It's certainly seemed in the past year, both from public discourse and from election results around the world, that individuals have moved away from the middle, and that those away from the middle have become more vocal (perhaps more on the right, but also to some extent on the left). While the Libertarian got very few votes yesterday, one of the stories behind yesterday's election is increasing polarization on the town level. The towns that moved most from Obama to Brown would, in case of a simple regression to the mean, be expected to be those in which Obama had done the best, but instead they are those in which McCain did better.

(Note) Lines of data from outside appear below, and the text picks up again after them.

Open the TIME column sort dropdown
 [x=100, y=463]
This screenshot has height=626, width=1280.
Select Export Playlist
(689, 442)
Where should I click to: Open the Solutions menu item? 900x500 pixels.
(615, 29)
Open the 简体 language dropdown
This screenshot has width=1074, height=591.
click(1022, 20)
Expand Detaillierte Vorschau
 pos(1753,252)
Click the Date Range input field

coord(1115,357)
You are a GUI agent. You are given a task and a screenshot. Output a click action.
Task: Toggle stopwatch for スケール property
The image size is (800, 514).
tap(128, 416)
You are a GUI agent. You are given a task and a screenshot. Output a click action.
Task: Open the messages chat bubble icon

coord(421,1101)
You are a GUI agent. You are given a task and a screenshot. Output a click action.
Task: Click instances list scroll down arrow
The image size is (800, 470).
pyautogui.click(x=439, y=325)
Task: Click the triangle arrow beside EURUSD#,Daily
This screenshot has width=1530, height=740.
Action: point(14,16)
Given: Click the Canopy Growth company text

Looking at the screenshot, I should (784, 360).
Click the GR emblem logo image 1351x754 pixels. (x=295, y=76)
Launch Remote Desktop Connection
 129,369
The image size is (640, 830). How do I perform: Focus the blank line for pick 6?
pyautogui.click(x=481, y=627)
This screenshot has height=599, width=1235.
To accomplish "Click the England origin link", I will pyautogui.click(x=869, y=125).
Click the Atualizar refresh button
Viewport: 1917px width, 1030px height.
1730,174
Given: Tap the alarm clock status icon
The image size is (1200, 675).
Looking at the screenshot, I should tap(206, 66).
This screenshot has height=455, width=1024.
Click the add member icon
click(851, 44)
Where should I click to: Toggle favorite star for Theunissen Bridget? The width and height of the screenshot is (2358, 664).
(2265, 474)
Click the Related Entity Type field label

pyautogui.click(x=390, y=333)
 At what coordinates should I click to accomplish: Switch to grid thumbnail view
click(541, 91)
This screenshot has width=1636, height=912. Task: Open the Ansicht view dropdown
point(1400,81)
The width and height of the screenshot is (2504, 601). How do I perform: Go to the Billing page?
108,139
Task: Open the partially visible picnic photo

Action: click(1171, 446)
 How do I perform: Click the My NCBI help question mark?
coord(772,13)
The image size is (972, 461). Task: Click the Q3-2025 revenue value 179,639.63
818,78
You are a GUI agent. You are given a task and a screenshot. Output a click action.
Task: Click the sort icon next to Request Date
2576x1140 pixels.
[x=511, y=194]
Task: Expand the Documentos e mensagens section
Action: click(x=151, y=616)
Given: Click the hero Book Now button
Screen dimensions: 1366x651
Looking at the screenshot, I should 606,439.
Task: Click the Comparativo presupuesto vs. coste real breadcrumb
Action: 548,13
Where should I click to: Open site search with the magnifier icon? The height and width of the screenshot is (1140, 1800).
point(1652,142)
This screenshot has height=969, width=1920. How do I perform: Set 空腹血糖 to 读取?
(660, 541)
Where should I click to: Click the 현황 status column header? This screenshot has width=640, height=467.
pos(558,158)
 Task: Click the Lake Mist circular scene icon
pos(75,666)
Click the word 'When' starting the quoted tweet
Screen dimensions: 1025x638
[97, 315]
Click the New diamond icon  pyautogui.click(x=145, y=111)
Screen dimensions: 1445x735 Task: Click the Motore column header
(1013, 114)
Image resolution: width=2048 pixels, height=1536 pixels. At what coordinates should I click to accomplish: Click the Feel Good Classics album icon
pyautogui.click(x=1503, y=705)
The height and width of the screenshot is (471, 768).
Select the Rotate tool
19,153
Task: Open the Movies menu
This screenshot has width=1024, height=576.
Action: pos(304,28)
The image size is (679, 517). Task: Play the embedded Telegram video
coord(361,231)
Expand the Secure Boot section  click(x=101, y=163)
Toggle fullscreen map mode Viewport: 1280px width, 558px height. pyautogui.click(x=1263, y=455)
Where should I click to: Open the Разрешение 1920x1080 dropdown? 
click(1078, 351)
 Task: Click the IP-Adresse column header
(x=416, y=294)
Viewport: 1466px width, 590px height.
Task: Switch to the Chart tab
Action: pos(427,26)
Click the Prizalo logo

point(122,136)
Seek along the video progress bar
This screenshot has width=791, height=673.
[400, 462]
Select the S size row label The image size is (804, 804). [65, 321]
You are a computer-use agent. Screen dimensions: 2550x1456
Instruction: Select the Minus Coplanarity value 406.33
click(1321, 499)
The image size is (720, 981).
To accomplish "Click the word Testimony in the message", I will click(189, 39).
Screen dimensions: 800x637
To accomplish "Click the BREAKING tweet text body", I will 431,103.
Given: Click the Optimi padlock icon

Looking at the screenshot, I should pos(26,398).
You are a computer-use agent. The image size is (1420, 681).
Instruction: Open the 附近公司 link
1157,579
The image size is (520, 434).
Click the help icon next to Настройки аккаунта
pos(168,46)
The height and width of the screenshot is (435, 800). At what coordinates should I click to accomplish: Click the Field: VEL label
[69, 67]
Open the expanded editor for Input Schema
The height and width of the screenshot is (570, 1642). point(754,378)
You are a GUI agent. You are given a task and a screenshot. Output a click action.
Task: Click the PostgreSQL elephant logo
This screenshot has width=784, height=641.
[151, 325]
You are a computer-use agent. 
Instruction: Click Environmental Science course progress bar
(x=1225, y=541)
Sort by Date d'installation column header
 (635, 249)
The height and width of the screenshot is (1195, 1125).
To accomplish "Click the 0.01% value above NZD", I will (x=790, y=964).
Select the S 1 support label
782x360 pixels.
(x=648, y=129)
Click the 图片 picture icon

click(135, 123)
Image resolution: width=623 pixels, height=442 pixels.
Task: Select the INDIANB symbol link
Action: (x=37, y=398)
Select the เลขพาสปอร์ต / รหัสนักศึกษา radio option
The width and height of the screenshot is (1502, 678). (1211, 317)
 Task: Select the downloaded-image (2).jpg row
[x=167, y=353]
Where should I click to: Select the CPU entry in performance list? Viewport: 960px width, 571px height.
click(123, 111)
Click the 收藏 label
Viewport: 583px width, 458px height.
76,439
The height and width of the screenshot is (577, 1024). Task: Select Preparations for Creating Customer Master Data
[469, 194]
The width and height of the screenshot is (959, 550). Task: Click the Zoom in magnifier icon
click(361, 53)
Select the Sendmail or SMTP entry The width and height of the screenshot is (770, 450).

Wednesday, January 20, 2010 :::
Of course, that the Presidential election went strongly (in Massachusetts) for Obama is worth noting, and the results here can be explained largely in terms of turnout as well; if McCain supporters were likely to come out for a special election (and vote for Brown), and Obama voters weren't, you'd expect towns with somewhat less than 50% support for McCain to swing the most toward Brown (in terms of differences in percentages), with smaller swings toward Brown in towns that leaned more strongly one way or the other. Since there aren't a lot of towns in Massachusetts that leaned strongly toward McCain in the first place, that also results in the most Obama towns staying blue, with the least Obama towns going red; in this model, though, the most Obama towns also have the lowest turnout in the Senate election, so that the same town-by-town percentages would benefit Brown more from this turnout model than you'd expect from the model where people are changing to vote more like their neighbors.